Un giorno la figlia di Biricuyà volle camminare un po' più del solito; madre e figlia arrivarono fino a un ruscelletto rumoroso e limpido che attraversava la campagna verde. La bella Florindia come una farfalla cominciò a correre qua e là sotto i raggi dorati del sole. Ad un tratto lanciò un grido: in uno specchio di acqua tranquilla l'indianina aveva visto un volto sorridente di ragazzo che la guardava e le faceva dei segni. Se la madre non l'avesse sostenuta, certamente sarebbe caduta.

Non andarono più al ruscello. Però il cuore dì Florindia si riempì di un palpitare nuovo.

-Dove corre il ruscello?- domandava alla madre.

-Verso il mare, figlia-.

-Cos'è il mare?-.

E Biricuyà, che non sapeva cos'era, ma ne aveva una paura terribile, condusse la figlia in cima ad una collina perché contemplasse l'impressionante distesa azzurra.

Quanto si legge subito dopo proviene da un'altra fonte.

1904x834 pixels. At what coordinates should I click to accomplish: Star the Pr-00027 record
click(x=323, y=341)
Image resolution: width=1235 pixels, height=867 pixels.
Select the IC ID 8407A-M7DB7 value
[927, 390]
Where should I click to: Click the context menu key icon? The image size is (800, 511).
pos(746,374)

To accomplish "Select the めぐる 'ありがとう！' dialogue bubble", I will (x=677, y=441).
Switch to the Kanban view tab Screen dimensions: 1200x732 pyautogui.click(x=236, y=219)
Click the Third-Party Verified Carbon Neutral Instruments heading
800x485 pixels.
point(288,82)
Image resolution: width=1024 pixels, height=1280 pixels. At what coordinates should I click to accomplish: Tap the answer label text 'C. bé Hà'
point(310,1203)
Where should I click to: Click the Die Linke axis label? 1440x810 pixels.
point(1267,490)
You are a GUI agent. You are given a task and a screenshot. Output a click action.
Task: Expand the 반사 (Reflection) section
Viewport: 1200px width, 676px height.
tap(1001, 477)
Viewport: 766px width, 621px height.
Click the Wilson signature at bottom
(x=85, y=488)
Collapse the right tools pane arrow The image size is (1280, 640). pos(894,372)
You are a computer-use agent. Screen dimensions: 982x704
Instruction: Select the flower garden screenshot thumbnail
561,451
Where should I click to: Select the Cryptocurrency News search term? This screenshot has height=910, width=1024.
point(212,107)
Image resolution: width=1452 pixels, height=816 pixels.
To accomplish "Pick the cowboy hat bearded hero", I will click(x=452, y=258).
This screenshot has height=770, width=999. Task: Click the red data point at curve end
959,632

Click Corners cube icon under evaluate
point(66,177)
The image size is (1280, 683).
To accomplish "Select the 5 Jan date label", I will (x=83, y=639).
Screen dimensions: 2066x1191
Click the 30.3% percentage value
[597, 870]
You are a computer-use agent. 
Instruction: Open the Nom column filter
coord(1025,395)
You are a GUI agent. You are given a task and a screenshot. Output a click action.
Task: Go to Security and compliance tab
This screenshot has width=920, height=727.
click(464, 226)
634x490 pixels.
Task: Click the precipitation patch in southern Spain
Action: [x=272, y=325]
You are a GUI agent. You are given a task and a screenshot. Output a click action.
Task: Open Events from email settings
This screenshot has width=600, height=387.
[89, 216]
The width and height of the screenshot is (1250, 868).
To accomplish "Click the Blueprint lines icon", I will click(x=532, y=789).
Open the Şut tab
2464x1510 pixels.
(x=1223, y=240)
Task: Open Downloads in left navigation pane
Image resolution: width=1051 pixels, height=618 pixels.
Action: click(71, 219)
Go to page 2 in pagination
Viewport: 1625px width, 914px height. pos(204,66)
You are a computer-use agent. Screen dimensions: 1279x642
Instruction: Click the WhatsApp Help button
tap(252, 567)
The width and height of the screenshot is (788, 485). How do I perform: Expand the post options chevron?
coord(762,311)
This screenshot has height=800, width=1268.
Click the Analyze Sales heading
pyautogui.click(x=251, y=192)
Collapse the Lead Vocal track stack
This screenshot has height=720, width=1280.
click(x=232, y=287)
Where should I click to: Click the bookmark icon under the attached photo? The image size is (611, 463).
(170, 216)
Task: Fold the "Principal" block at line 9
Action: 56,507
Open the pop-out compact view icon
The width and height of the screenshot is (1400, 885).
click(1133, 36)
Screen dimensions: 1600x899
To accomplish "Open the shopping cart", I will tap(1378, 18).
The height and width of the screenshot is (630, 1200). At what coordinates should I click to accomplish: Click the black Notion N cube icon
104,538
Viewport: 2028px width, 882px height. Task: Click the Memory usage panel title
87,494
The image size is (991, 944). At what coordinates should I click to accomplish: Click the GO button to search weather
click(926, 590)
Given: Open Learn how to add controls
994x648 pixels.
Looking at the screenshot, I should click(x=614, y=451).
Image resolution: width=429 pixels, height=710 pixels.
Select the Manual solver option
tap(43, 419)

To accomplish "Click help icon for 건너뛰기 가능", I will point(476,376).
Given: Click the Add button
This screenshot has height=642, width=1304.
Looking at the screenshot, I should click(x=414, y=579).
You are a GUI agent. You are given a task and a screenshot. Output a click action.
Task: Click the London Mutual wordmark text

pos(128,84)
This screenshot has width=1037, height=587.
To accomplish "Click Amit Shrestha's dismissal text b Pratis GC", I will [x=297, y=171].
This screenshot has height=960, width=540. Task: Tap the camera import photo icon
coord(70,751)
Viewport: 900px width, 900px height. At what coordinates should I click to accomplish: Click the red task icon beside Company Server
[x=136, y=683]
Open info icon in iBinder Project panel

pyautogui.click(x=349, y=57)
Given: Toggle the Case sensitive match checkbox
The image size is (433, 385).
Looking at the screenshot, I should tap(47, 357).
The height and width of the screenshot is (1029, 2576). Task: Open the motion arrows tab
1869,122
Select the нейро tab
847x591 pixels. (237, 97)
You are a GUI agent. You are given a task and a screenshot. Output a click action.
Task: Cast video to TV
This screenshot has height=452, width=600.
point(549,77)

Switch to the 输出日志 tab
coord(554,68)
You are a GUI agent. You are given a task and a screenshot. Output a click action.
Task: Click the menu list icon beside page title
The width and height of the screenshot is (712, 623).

Florindia rimase estasiata. Al vedere l'immensità del mare stette un pezzo muta, immobile, con le pupille dilatate, come se volesse assorbire quello spettacolo misterioso e penetrarlo fino in fondo.

- Che ci sarà dall'altra parte, mamma? -.

Biricuyà aveva sentito dire che esistevano altre terre e altri uomini; ma non osò ripeterlo. Un vago presagio le faceva presentire che nulla di buono sarebbe capitato a sua figlia se le avesse raccontato quelle storie.

- Che bello sarebbe arrivare fin lì! - continuò l'indianina, indicando la linea dell'orizzonte.

In quell'istante lo stesso volto che aveva visto nel ruscello apparve nel mare e, per la seconda volta, Florindia fu sul punto di cadere.

Non andarono più neanche a vedere il mare. La donna capo tribù comprese che sua figlia soffriva di uno strano male. Chi poteva essere quel giovane che le appariva ogni momento? Si rinchiuse in casa con lei e cercò la maniera di guarirla.

Passarono i mesi. Nessun rimedio aveva dato risultato positivo. Il nonno allora suggerì che forse la nipote sarebbe guarita se si fosse sposata. Si presentarono alla ragazza i giovani migliori, ma Florindia non ne volle nessuno. Il viso che le aveva sorriso dal fondo del ruscello, lo stesso che aveva visto nel mare, non si trovava tra loro.

Passarono gli anni. La madre, il nonno, tutti i parenti intorno al letto; consumavano i loro giorni in una profonda angoscia. Erano già molte le notti trascorse a vegliare, quando Biricuyà fu vinta dal sonno.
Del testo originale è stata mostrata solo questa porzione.